Coinbase has taken legal action against the U.S. states of Michigan, Illinois, and Connecticut, escalating a growing dispute over who has the authority to regulate prediction markets in the United States.

The lawsuits, filed on Thursday, ask federal courts to confirm that prediction markets fall exclusively under the oversight of the Commodity Futures Trading Commission (CFTC), not state gaming regulators. Coinbase argues that Congress has already settled this question by designating the CFTC as the sole regulator for these markets, leaving individual states without legal standing to intervene.

In a public statement, Coinbase Chief Legal Officer Paul Grewal said the company is seeking clarity and consistency. He argued that state-level attempts to regulate or block prediction markets are not only unlawful but also harmful to innovation.

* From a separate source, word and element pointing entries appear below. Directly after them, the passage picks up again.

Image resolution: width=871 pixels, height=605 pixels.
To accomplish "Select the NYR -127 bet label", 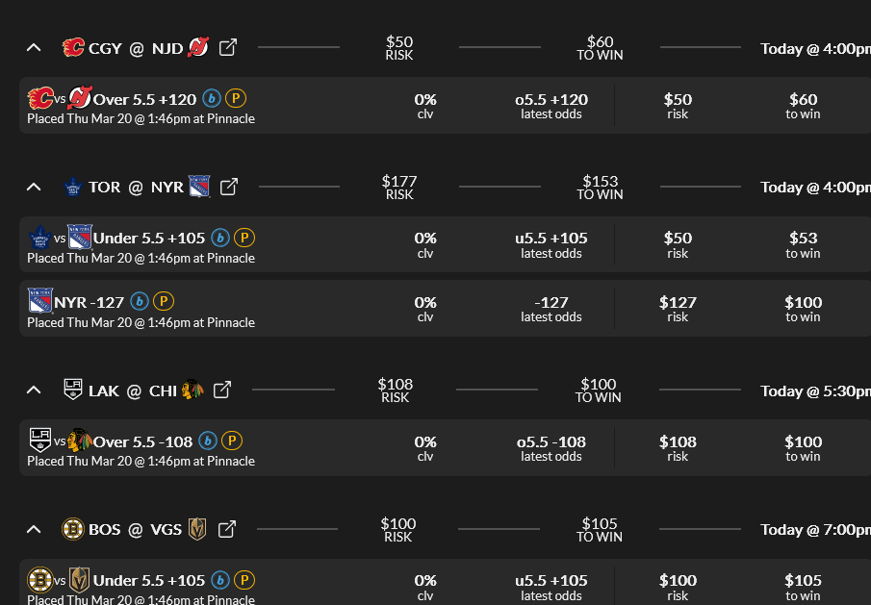I will point(89,302).
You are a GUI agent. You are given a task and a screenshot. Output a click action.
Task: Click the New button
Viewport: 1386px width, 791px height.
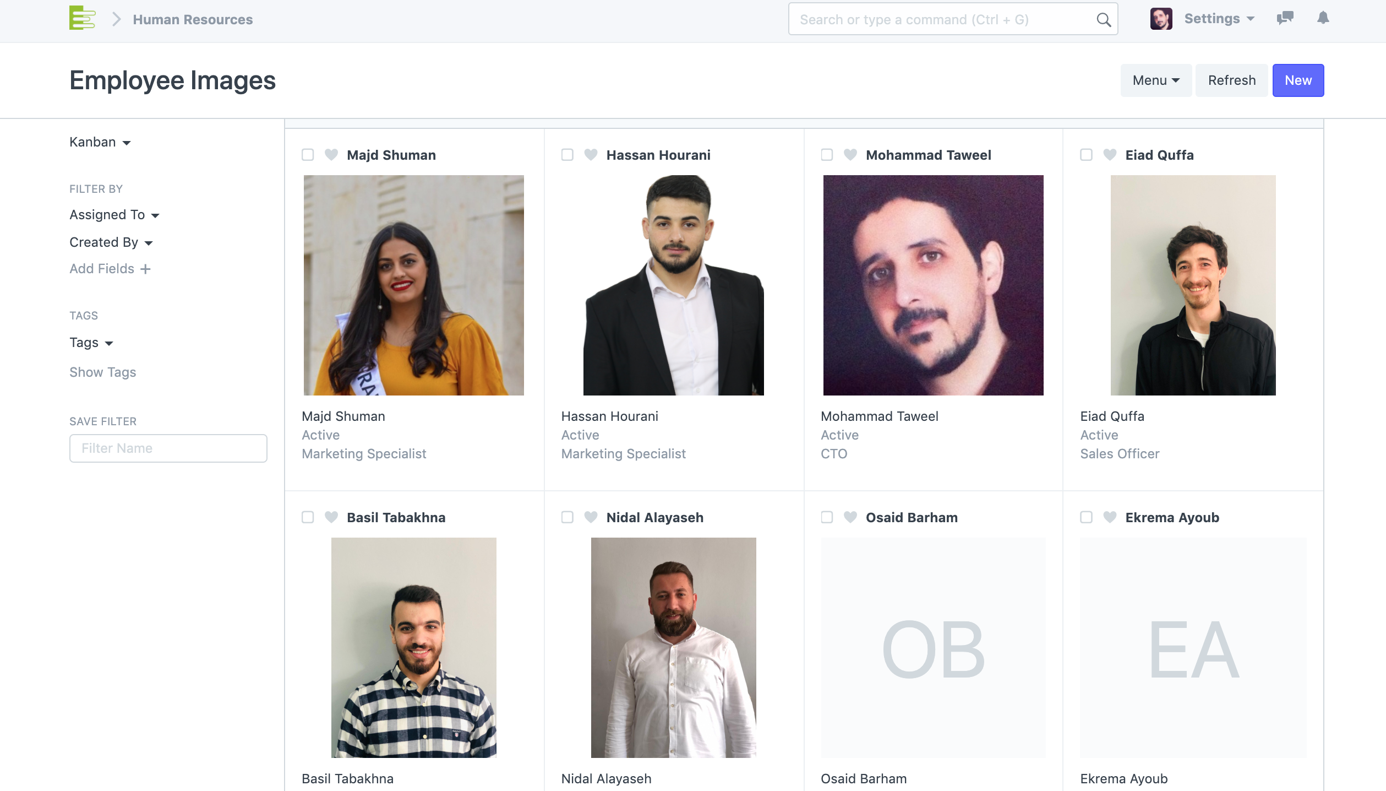point(1298,80)
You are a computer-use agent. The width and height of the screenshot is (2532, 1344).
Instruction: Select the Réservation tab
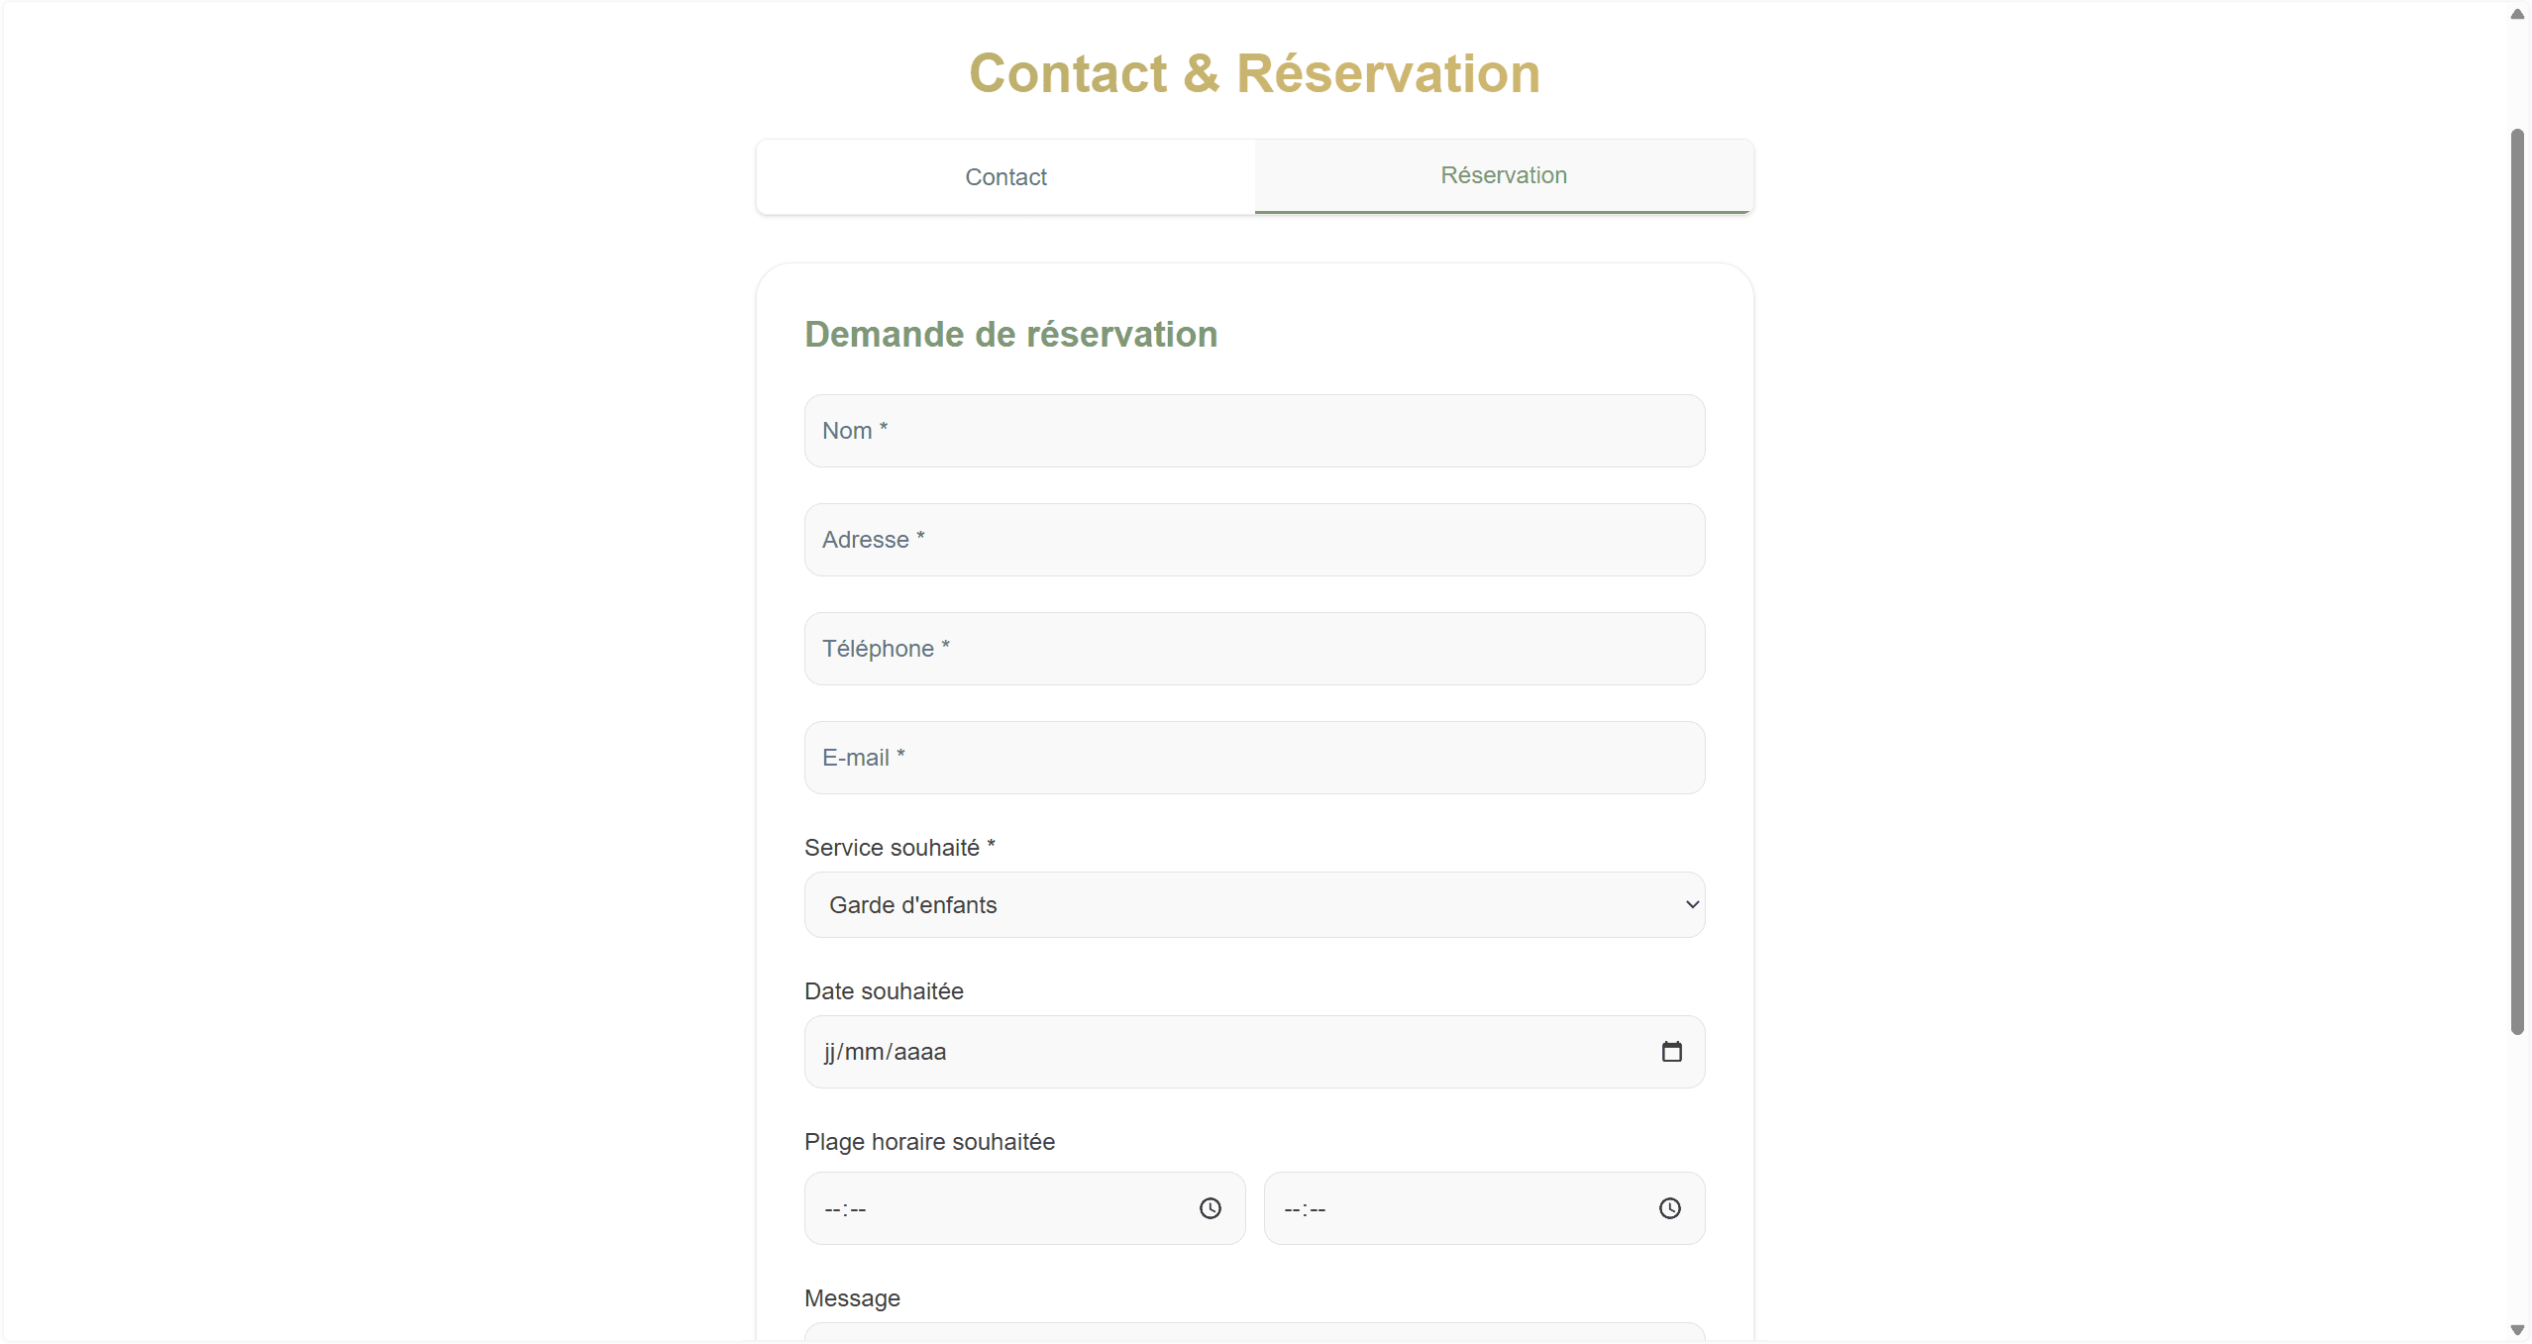click(1503, 175)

According to Grewal, allowing 50 different regulatory approaches would undermine a market structure that Congress intentionally placed under federal supervision.

Coinbase’s court filing in Illinois specifically requests declaratory and injunctive relief, stating that state enforcement actions could cause “immediate and irreparable” harm to the company’s business plans.

A central point in Coinbase’s argument is the definition of what constitutes a commodity under federal law. Grewal noted that Congress explicitly excluded only a narrow list of items, such as onions and movie box office receipts, from the CFTC’s authority. By contrast, he said, event-based contracts tied to outcomes like sporting events were not excluded, signaling that they fall within the agency’s jurisdiction.

Coinbase also drew a clear distinction between prediction markets and traditional sportsbooks. While casinos and sportsbooks profit when customers lose, Grewal said prediction markets operate as neutral exchanges that simply match buyers and sellers, without taking positions or setting odds to maximize house profits.

The legal filings come shortly after Coinbase announced plans to enter the prediction markets space through a partnership with Kalshi, a CFTC-regulated platform. According to court documents, Coinbase intends to begin offering event-contract trading to customers across the United States, including Illinois, starting in January 2026.

Prediction markets have seen rapid growth over the past year, with platforms such as Kalshi and Polymarket handling billions of dollars in trading volume. That expansion, however, has also drawn increased scrutiny from state regulators. Several states argue that contracts based on real-world events, particularly sports outcomes, amount to unlicensed gambling when offered without state approval.

Polymarket and Kalshi Volume (Monthly)

Earlier this month, Connecticut regulators issued cease-and-desist orders to Kalshi, Robinhood, and Crypto.com, alleging they were offering illegal sports betting products. Kalshi challenged the move in court and recently secured temporary relief after a federal judge ordered the state to pause enforcement while the case is reviewed.

Coinbase’s lawsuits now add another layer to a broader legal and regulatory debate that could shape the future of prediction markets nationwide. The outcomes may help determine whether these platforms are governed by a single federal framework or a patchwork of state rules.